Here's where it gets personal; this is something that I often don't talk about, because I feel like it's still a very taboo subject. If you are close to me, however, then you know that I've dealt with depression for many, many years. Not the "got a case of the Monday blues," but serious, clinical depression.
Here's the thing: I have not been clinically depressed for several years now. This came about, firstly, in part, to my wonderful Mom, who, when she realized I was suffering, came to my rescue. Secondly, I got the help I needed. Thirdly, I cut out unhealthy relationships from my life and committed myself to a very healthy, loving one.
Here's the other thing, though: when I stopped being depressed, I stopped writing.

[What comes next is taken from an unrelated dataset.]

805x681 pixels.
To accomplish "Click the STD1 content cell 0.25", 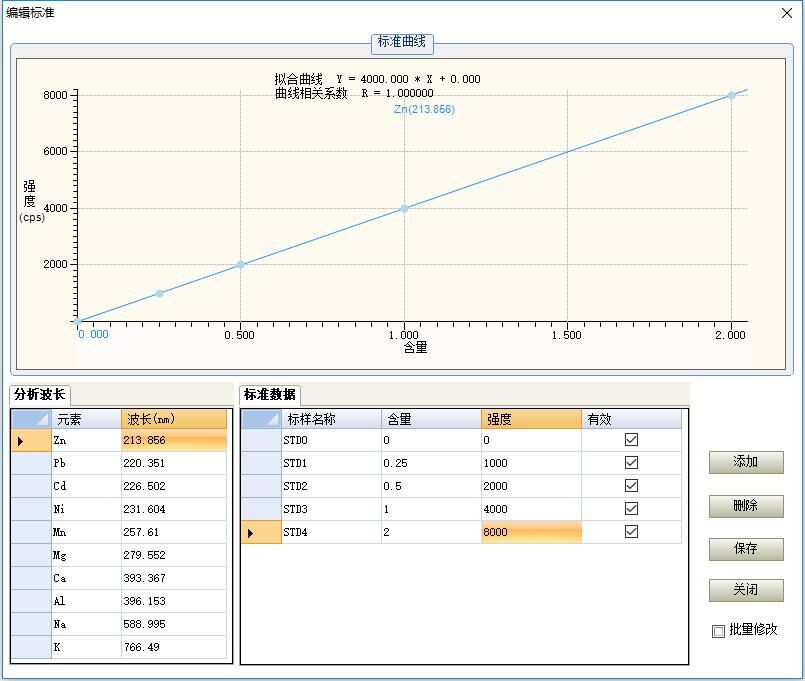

I think there's something about feeling an emotion so strongly that you need to write it down. I don't feel that anymore. So I have nothing to write down. A poem about taking out the trash and having a perfectly fine evening eating leftovers and watching CSI with your life partner is not exactly noteworthy. Not that my poetry before was that great; but it was cathartic. And, some people actually had good things to say about it.
I want to write again, but can't seem to conjour up an emotion great enough to write about. So, I'm working on that. In the spirit of finding my writing muse again, here is a part of a poem I found today that I wrote...well, I'm not exactly sure when I wrote it. But I like the sound of it.
We are glaciers of being--
Solid frozen rock submerged in a vast ocean
just barely peaking above the surface.
I am my own eternal history:
ancient skin and bones and blood
pumping just beneath the frozen tundra, and yet
I feel so alone in this frigid wasteland.